● **Exercise instructions**
Take the material below and reproduce, word for word, only the lines from the line with "Click the 密码: (应用密码)" through the line with "Given: Collapse the App_csharp".

● **Dataset extract**
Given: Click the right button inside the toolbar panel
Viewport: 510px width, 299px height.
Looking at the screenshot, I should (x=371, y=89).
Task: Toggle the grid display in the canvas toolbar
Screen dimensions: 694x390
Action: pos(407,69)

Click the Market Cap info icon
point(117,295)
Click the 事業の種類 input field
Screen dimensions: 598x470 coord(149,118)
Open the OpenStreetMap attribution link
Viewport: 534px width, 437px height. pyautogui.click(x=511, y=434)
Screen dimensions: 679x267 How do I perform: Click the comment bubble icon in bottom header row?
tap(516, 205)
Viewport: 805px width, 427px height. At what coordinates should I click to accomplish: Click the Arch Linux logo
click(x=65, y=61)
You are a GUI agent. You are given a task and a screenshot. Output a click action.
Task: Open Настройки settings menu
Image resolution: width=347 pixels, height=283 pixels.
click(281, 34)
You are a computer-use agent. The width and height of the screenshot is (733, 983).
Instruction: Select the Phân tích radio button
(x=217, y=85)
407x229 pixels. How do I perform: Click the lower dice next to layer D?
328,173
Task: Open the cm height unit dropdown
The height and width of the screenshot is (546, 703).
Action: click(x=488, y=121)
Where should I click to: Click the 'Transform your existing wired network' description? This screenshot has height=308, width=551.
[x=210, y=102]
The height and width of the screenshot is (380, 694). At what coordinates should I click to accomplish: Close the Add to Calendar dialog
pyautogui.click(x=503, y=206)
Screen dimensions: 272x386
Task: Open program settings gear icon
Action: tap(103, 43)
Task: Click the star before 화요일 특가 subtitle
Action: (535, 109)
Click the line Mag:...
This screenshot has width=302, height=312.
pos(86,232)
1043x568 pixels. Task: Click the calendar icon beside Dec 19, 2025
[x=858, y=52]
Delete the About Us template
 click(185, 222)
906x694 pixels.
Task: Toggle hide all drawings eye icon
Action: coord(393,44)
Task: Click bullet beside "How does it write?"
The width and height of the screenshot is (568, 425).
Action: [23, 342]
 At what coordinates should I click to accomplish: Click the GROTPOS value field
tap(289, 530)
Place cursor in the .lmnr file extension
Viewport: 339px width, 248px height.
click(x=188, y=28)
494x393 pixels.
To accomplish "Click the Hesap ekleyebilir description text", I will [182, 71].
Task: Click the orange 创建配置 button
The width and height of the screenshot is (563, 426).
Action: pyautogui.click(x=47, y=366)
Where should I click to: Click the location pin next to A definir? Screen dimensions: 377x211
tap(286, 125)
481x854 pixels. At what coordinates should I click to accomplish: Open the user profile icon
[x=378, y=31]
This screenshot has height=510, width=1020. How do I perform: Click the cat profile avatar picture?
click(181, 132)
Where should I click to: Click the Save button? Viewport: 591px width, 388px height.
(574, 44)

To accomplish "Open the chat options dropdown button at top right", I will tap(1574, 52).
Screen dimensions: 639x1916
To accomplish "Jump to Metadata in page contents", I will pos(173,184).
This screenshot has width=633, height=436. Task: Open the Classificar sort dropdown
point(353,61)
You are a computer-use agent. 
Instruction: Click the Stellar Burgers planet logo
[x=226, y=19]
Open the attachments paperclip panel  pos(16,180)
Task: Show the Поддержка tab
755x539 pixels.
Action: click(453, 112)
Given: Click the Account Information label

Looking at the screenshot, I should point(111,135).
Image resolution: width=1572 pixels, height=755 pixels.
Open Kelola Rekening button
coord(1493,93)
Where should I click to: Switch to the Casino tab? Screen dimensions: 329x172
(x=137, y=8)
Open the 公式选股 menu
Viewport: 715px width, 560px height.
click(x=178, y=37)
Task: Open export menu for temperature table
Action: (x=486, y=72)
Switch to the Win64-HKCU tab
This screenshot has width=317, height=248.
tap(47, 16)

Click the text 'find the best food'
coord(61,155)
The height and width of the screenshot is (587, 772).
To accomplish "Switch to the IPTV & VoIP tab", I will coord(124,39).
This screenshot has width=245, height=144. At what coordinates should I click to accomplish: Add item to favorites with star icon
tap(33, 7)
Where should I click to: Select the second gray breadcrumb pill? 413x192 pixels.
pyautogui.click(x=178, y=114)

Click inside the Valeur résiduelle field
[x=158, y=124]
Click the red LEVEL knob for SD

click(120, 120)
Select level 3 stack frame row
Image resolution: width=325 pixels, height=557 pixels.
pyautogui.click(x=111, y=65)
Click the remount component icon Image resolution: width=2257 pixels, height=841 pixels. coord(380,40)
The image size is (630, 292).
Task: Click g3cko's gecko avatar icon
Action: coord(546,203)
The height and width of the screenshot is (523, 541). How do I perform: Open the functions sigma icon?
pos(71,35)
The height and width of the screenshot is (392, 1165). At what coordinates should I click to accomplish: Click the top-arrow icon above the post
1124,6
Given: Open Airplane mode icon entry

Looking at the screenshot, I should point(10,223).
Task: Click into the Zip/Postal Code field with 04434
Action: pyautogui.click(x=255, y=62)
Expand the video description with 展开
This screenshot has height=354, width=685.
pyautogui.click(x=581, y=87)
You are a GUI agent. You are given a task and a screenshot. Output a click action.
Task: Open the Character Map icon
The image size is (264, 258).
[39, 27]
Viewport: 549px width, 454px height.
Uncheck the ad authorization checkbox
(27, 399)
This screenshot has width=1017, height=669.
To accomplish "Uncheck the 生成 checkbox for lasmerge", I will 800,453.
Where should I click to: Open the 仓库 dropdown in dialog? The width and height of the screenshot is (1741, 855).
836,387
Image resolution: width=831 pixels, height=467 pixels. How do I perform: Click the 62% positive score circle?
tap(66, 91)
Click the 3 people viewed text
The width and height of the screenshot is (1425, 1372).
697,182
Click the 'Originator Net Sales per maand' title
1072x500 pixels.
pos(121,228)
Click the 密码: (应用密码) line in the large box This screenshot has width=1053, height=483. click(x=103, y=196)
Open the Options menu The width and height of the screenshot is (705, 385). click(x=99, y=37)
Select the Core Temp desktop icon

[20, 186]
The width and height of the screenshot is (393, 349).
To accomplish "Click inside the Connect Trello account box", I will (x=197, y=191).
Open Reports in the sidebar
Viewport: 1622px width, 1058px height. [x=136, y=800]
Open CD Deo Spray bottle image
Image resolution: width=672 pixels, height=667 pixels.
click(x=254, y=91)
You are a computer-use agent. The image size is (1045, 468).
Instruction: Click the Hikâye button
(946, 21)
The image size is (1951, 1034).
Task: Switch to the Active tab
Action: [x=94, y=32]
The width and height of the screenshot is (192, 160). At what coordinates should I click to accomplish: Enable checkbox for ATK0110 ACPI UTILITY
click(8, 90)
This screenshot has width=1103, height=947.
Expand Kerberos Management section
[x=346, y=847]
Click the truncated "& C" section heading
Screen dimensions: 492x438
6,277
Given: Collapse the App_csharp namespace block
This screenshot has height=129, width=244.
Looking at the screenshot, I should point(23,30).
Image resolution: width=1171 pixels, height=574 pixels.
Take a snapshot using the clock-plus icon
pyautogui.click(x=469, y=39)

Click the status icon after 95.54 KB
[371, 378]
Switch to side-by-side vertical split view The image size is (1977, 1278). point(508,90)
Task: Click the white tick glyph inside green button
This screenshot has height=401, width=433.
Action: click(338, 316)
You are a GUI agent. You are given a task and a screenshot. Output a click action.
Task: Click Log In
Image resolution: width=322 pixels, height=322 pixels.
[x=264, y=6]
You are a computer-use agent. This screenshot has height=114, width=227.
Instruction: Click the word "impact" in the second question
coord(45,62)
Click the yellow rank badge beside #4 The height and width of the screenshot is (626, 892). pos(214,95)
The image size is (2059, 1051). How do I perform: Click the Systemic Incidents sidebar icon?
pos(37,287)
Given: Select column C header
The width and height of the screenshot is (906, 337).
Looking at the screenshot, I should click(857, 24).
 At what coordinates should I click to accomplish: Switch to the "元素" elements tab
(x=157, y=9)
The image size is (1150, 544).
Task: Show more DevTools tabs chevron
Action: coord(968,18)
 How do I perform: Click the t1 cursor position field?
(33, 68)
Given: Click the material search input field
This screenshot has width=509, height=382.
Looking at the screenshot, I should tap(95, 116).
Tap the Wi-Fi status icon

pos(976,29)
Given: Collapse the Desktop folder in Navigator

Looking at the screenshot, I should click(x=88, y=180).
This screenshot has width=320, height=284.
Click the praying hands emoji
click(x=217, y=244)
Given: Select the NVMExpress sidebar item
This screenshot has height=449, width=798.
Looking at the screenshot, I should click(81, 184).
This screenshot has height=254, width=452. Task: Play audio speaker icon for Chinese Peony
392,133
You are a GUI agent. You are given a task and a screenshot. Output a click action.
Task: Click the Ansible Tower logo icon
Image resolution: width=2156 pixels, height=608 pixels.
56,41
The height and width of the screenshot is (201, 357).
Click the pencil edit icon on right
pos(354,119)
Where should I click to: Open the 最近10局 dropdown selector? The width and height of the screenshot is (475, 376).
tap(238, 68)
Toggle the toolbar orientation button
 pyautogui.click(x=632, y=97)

● **Task answer**
Click the 密码: (应用密码) line in the large box This screenshot has width=1053, height=483. click(x=103, y=196)
Open the Options menu The width and height of the screenshot is (705, 385). click(x=99, y=37)
Select the Core Temp desktop icon

[20, 186]
The width and height of the screenshot is (393, 349).
To accomplish "Click inside the Connect Trello account box", I will (x=197, y=191).
Open Reports in the sidebar
Viewport: 1622px width, 1058px height. [x=136, y=800]
Open CD Deo Spray bottle image
Image resolution: width=672 pixels, height=667 pixels.
click(x=254, y=91)
You are a computer-use agent. The image size is (1045, 468).
Instruction: Click the Hikâye button
(946, 21)
The image size is (1951, 1034).
Task: Switch to the Active tab
Action: [x=94, y=32]
The width and height of the screenshot is (192, 160). At what coordinates should I click to accomplish: Enable checkbox for ATK0110 ACPI UTILITY
click(8, 90)
This screenshot has width=1103, height=947.
Expand Kerberos Management section
[x=346, y=847]
Click the truncated "& C" section heading
Screen dimensions: 492x438
6,277
Given: Collapse the App_csharp namespace block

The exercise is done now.